I could feel the tears coming to my eyes. “Thank you, Martínez.”
I looked back at the soldiers. They were getting back into the jeep. I waved to the lieutenant. “Martínez is an old friend.”
“I have straightened up and cleaned as much as I could, señor,” the old man continued as we walked into the house. “You should have given me more time. I would have found a woman to put it all in order.”
“You have done fine, old friend. I am more than grateful.”
“It is little enough to repay all your father has done for me.”

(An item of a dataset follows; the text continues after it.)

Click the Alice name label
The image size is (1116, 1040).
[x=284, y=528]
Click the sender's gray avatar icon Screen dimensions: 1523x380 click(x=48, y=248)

Years ago my father had allowed Martínez to move into an old shack at the edge of the cane fields. It was his as long as he wanted it, my father had said, and in return for this he used to come down to the house once a week with a few chickens and occasionally a suckling pig. The animals were always alive though. La Perla would have to butcher them because the old man didn’t have the heart.
“How has it gone with you, my friend?”
“It goes well.”
“There has been no trouble?” I asked. “I have heard talk of bandoleros.”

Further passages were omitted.